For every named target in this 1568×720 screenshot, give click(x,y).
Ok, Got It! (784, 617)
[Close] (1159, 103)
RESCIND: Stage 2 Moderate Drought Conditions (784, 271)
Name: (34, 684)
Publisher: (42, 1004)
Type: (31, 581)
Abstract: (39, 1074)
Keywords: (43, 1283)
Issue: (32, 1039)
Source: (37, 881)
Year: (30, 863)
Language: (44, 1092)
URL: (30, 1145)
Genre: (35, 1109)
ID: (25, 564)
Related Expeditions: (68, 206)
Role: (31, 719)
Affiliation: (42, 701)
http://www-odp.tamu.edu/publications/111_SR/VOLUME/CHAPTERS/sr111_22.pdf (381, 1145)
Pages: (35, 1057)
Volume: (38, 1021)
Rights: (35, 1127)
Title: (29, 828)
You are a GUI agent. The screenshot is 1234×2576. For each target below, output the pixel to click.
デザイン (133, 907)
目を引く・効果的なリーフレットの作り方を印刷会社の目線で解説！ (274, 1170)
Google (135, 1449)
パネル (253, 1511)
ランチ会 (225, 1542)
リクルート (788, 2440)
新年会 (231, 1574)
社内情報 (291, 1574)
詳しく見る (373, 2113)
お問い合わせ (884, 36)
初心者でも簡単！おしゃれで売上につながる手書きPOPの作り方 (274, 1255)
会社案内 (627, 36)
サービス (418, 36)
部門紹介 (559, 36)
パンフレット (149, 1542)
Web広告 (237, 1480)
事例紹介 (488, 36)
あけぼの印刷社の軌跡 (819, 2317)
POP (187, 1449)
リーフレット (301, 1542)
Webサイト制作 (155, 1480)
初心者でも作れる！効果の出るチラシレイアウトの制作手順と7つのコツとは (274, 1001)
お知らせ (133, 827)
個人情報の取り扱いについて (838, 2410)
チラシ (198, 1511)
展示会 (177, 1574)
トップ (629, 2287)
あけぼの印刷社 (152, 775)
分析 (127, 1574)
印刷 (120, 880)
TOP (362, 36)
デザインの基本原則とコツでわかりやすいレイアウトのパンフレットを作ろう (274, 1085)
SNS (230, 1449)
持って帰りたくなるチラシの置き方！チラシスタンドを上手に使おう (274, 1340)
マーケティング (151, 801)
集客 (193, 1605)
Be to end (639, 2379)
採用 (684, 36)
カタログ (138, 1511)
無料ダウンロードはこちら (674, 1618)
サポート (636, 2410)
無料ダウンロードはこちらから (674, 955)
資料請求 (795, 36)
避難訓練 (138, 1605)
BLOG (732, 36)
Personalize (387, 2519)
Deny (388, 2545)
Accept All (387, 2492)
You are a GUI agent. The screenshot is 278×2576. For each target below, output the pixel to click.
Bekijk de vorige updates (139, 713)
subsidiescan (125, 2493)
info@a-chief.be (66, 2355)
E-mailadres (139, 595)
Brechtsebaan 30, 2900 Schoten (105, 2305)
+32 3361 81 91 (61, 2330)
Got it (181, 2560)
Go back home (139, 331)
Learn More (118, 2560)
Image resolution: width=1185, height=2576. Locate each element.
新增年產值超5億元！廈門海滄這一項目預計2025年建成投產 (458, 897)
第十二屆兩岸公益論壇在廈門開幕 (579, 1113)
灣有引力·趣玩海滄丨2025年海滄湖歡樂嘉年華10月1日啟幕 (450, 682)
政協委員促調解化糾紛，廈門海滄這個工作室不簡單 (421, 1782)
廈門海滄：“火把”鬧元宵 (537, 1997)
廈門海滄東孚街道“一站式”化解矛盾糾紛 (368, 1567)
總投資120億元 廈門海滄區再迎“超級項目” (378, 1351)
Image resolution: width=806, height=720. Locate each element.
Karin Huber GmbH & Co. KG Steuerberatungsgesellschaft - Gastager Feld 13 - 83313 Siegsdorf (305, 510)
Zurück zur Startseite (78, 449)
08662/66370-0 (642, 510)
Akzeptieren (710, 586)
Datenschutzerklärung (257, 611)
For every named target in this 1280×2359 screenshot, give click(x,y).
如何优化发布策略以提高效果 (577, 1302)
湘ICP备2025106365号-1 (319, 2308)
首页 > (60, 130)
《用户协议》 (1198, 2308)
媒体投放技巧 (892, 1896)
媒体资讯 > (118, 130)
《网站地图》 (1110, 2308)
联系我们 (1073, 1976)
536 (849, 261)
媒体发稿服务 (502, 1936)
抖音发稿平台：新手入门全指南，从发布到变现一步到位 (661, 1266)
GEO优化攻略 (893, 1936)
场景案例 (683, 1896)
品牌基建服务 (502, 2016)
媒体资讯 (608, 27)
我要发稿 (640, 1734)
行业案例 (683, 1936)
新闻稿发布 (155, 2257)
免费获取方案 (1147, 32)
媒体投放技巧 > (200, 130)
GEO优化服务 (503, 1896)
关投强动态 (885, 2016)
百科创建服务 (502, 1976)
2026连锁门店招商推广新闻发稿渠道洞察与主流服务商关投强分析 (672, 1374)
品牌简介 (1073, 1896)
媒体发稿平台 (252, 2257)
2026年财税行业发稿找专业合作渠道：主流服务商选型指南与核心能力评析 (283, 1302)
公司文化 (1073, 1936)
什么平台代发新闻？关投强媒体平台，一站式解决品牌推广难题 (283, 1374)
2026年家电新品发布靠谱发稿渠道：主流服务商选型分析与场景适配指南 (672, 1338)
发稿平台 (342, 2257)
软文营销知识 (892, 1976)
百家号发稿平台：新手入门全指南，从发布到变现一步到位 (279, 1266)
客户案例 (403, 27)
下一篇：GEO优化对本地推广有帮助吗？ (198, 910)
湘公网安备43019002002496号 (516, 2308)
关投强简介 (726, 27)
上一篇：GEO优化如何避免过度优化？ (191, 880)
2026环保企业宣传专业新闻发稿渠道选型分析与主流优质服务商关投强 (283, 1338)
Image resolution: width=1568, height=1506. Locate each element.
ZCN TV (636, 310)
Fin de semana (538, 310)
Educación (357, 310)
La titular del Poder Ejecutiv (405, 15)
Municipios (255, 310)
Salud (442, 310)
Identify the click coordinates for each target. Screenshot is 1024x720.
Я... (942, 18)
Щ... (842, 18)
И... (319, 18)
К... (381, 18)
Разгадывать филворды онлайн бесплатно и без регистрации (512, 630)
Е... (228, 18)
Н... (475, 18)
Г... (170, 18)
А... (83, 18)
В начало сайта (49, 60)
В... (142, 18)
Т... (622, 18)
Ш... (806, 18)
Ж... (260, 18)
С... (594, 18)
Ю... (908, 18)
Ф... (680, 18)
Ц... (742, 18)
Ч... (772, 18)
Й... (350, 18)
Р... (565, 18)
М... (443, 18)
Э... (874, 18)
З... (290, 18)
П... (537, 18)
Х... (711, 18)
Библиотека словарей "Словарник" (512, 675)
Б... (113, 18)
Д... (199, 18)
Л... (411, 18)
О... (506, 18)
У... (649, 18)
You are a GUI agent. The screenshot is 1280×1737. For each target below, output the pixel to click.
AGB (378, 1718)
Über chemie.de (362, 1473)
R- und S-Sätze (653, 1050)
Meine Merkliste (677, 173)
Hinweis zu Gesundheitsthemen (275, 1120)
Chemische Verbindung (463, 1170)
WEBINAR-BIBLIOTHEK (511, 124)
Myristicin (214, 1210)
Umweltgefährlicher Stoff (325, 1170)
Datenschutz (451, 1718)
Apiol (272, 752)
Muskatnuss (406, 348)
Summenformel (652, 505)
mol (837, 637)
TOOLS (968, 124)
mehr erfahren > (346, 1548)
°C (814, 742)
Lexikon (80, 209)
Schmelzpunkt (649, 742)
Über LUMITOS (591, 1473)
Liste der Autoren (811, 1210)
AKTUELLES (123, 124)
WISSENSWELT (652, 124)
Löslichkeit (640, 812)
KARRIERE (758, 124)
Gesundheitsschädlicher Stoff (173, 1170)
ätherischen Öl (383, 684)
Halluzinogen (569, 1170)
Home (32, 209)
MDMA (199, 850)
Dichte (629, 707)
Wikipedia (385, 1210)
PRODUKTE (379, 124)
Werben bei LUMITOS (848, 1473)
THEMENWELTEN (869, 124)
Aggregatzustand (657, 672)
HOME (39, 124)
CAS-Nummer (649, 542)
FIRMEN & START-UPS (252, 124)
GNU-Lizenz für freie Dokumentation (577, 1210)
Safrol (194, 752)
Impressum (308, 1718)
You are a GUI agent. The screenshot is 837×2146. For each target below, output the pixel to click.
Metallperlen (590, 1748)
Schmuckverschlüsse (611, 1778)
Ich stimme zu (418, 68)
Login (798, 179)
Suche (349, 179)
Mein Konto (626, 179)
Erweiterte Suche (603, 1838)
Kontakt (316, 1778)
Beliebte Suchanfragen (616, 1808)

-------

▶ **Problem requirements**: Write out every line from the one containing "Identify the click" down to the one containing "В начало сайта (49, 60)", and shift each coordinate in the answers by -16, leaving all other text unchanged. Include only those lines.

▶ **Written reply**:
Identify the click coordinates for each target. Screenshot is 1024x720.
Я... (926, 2)
Щ... (826, 2)
И... (303, 2)
К... (365, 2)
Разгадывать филворды онлайн бесплатно и без регистрации (496, 614)
Е... (212, 2)
Н... (459, 2)
Г... (154, 2)
А... (67, 2)
В начало сайта (33, 44)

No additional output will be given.